*Exercise description*
Once the records below have been read, copy them all out exactly.

Working data START

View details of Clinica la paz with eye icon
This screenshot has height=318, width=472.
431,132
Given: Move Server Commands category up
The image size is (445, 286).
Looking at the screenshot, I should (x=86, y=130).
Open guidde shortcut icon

Working data END

*Answer section*
View details of Clinica la paz with eye icon
This screenshot has height=318, width=472.
431,132
Given: Move Server Commands category up
The image size is (445, 286).
Looking at the screenshot, I should (x=86, y=130).
Open guidde shortcut icon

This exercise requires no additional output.